Ferrari SF90 Stradale Ferrari introduces a new chapter in its history with the introduction of its first series production PHEV (Plug-in Hybrid Electric Vehicle), the SF90 Stradale. The new model is extreme on every level and represents a true paradigm shift, because it delivers unprecedented performance for a production car.

Figures such as 1,000 cv, and a weight-to-power ratio of 1.57 kg/cv, and 390 kg of downforce at 250 km/h not only put the SF90 Stradale at the top of its segment, but also mean that a V8 is the top-of-the-range model for the first time in the marque’s history.

The car’s name encapsulates the true significance of all that has been achieved in terms of performance. The reference to the 90th anniversary of the foundation of Scuderia Ferrari underscores the strong link that has always existed between Ferrari’s track and road cars. A brilliant encapsulation of the most advanced technologies developed in Maranello, the SF90 Stradale is also the perfect demonstration of how Ferrari immediately transitions the knowledge and skills it acquires in competition to its production cars.

The SF90 Stradale has a 90° V8 turbo engine capable of delivering 780 cv, the highest power output of any 8-cylinder in Ferrari history. The remaining 220 cv is delivered by three electric motors, one at the rear, known as the MGUK (Motor Generator Unit, Kinetic) due to its derivation from the Formula 1 application, located between the engine and the new 8-speed dual-clutch transmission on the rear axle, and two on the front axle. This sophisticated system does not, however, make for a more complicated driving experience. Quite the opposite, in fact: the driver simply has to select one of the four power unit modes, and then just concentrate on driving. The sophisticated control logic takes care of the rest, managing the flow of power between the V8, the electric motors and the batteries.

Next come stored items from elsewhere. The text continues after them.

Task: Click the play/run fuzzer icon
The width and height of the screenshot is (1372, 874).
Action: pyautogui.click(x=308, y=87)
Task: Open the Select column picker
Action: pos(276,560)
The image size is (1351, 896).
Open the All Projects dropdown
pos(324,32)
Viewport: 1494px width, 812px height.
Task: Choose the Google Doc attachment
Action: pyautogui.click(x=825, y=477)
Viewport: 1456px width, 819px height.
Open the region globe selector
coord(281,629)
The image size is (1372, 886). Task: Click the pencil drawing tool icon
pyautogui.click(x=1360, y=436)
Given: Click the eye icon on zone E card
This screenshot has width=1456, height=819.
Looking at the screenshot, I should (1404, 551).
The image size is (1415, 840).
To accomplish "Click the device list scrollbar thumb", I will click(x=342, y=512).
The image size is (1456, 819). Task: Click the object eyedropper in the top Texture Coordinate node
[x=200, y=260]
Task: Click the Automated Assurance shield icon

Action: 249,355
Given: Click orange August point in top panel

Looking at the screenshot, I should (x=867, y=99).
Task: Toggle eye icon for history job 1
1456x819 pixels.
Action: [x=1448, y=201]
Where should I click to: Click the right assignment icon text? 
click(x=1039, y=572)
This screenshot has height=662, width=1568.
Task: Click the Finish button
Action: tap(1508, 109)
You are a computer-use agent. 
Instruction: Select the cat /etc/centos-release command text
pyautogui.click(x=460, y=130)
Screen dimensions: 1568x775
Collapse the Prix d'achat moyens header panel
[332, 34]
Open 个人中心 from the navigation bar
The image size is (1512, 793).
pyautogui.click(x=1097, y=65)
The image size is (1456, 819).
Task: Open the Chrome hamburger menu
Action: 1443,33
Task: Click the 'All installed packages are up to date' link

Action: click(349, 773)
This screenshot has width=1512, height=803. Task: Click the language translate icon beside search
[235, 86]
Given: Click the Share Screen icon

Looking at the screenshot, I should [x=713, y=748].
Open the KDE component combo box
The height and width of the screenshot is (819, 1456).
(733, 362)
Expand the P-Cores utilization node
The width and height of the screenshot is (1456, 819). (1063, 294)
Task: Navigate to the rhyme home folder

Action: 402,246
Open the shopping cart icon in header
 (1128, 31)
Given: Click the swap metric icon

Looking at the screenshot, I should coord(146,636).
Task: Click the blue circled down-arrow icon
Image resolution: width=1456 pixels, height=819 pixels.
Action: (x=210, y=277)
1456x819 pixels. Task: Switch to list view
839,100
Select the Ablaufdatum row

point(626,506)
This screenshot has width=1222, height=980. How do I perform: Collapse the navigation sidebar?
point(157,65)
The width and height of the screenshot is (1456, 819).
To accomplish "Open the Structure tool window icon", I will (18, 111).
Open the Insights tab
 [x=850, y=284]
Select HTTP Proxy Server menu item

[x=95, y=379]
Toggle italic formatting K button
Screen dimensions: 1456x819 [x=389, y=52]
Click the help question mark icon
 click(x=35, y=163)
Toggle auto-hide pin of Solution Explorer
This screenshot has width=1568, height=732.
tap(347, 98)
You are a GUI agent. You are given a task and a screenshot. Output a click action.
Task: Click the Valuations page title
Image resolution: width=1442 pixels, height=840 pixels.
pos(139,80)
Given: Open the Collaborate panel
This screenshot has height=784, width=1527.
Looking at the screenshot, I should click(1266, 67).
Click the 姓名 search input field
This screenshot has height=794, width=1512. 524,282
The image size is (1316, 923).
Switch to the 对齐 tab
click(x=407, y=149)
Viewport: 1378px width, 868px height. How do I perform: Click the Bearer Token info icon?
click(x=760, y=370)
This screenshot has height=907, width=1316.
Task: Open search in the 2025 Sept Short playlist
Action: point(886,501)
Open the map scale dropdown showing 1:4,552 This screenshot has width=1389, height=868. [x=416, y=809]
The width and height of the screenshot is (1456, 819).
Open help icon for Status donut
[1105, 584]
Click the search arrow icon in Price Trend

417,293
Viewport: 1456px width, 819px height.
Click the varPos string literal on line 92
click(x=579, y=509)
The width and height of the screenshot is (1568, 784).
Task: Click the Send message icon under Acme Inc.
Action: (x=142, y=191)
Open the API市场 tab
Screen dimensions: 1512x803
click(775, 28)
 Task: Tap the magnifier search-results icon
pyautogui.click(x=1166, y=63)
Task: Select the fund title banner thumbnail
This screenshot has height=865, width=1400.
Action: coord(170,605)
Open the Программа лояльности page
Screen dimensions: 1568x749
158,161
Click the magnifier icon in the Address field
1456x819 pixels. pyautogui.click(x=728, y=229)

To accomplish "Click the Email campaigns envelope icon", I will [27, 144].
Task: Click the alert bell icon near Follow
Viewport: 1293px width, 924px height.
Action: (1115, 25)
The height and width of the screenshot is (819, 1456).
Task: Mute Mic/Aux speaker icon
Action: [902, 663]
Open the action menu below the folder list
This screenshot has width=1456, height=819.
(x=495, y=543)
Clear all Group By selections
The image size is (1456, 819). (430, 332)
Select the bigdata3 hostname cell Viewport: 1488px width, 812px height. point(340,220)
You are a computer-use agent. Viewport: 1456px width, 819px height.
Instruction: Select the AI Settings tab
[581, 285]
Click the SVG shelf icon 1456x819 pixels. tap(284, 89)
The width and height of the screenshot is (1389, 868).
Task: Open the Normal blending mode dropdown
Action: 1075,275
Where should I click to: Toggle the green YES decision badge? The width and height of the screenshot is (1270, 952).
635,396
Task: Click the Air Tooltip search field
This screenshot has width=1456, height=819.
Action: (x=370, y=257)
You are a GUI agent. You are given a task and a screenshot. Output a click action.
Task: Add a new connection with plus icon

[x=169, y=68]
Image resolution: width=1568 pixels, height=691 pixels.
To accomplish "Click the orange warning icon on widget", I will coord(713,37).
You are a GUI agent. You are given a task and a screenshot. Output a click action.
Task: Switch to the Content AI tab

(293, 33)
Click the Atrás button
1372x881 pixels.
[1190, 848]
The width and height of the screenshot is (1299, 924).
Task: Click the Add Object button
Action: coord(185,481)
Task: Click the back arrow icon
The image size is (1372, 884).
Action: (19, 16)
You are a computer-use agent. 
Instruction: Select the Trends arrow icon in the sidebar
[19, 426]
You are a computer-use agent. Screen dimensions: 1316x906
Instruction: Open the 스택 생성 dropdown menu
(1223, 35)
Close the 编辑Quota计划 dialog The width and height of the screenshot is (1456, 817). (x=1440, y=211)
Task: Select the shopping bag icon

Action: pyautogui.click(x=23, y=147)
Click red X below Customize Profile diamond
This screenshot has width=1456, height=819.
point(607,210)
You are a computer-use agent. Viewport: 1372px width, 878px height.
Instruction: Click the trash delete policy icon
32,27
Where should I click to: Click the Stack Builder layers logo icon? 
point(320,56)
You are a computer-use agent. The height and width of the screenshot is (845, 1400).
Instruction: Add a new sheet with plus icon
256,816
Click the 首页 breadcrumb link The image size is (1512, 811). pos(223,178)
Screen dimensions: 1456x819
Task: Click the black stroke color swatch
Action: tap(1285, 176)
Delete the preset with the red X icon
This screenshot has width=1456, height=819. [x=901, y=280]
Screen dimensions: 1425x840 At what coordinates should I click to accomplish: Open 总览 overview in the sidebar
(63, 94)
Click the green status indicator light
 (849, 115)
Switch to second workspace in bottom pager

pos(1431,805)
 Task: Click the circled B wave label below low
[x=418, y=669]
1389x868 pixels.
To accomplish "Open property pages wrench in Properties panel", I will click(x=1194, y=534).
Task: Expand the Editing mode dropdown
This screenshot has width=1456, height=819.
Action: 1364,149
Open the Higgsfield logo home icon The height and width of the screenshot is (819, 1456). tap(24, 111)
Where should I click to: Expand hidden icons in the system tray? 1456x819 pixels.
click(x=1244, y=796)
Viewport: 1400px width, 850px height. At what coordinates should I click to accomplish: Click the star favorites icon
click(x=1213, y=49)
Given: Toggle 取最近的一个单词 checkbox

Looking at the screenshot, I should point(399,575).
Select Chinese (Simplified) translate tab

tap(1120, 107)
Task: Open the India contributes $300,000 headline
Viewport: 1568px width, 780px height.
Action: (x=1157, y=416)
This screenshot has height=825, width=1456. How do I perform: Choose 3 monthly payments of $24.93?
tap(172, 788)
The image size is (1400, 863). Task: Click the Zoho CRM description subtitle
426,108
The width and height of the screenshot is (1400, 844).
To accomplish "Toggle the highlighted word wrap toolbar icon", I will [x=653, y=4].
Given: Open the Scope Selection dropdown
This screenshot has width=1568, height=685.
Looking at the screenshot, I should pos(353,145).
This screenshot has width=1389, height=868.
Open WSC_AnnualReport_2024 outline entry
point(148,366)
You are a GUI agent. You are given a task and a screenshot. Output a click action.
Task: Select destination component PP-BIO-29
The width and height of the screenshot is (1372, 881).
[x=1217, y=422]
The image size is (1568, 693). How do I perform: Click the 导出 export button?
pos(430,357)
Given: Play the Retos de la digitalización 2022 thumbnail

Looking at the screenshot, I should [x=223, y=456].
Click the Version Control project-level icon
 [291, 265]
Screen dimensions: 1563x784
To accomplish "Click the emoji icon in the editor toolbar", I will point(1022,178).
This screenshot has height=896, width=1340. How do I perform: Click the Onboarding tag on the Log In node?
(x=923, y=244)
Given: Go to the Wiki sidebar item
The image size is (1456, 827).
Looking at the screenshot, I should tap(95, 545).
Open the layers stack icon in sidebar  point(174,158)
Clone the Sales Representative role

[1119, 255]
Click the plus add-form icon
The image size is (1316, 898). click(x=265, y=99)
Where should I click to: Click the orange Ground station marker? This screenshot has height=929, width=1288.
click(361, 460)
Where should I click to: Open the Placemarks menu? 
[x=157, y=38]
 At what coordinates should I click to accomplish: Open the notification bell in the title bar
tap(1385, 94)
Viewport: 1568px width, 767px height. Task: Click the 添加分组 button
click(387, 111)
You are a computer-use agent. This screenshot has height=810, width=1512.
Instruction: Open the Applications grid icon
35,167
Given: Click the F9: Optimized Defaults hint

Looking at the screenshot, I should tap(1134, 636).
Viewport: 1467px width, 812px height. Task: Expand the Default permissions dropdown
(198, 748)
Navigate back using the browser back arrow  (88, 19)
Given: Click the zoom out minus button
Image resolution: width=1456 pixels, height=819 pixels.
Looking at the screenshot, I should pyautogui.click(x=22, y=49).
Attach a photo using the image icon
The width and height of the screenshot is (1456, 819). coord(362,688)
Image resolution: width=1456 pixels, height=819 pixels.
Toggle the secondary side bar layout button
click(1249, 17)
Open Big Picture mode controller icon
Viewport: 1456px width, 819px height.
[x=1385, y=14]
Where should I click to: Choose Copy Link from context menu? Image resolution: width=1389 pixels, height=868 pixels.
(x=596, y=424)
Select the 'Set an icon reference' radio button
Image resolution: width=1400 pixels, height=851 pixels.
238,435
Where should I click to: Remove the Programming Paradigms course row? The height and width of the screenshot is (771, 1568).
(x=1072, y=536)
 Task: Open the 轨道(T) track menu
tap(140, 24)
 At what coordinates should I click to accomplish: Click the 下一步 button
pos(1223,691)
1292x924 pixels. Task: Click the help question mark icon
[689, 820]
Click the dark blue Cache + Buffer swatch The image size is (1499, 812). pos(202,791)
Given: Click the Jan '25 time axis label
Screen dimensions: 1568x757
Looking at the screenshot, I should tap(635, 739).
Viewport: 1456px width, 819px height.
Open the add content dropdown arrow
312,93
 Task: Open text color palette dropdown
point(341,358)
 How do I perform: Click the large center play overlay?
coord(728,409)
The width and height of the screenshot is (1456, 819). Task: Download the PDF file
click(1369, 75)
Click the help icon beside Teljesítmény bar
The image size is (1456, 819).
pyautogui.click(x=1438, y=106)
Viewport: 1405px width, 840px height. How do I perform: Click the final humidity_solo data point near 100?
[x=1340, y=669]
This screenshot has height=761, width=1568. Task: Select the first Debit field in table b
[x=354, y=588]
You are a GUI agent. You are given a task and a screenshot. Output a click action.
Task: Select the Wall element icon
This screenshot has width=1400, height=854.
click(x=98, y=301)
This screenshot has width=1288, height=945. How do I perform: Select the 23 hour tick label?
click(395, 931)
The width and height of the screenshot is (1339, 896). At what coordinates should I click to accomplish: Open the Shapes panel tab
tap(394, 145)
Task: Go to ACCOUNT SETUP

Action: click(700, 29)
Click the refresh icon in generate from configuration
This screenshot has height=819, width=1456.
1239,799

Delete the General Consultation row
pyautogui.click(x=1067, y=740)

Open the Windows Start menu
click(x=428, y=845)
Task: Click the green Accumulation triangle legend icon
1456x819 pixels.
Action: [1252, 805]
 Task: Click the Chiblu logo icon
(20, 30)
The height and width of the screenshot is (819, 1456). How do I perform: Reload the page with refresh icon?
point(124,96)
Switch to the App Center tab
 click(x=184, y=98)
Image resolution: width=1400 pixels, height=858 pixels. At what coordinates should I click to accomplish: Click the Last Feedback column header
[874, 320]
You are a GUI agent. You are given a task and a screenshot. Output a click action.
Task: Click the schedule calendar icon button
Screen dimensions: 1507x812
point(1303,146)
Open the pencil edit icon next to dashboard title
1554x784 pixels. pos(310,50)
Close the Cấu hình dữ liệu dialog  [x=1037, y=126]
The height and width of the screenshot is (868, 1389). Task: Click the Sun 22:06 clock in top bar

The SF90 Stradale is also the first Ferrari sports car to be equipped with 4WD, a step necessary to allow the incredible power unleashed by the hybrid powertrain to be fully exploited, ensuring the car has become the new benchmark for standing starts: 0-100km/h in 2.5 sec and 0-200km/h in just 6.7 seconds.

Ferrari’s engineers were able to further broaden the spectrum of dynamic controls by introducing the full-electric front axle, known as the RAC-e (electronic cornering set-up regulator). As well as exclusively providing propulsion in electric drive, the two front motors independently control the torque delivered to the two wheels, extending the concept of Torque Vectoring. Fully integrated into the car’s vehicle dynamics controls, the RAC-e governs the distribution of torque, making driving on the limit much simpler and easier.

The introduction of this hybrid architecture was a challenge with regard to managing the additional weight which was resolved by an obsessive attention to detail and the overall optimisation of the whole of the car. For maximum performance in terms of overall weight, rigidity and centre of gravity, the chassis and bodyshell of the SF90 Stradale is all new, built using multi-material technology, including, for example, carbon fibre.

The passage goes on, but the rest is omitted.